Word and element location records
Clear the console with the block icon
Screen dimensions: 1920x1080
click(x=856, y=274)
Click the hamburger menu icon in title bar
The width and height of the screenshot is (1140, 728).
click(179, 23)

### SET TASK
Copy out every line of the material that contains the word "icon".

### REPLY
Clear the console with the block icon
Click the hamburger menu icon in title bar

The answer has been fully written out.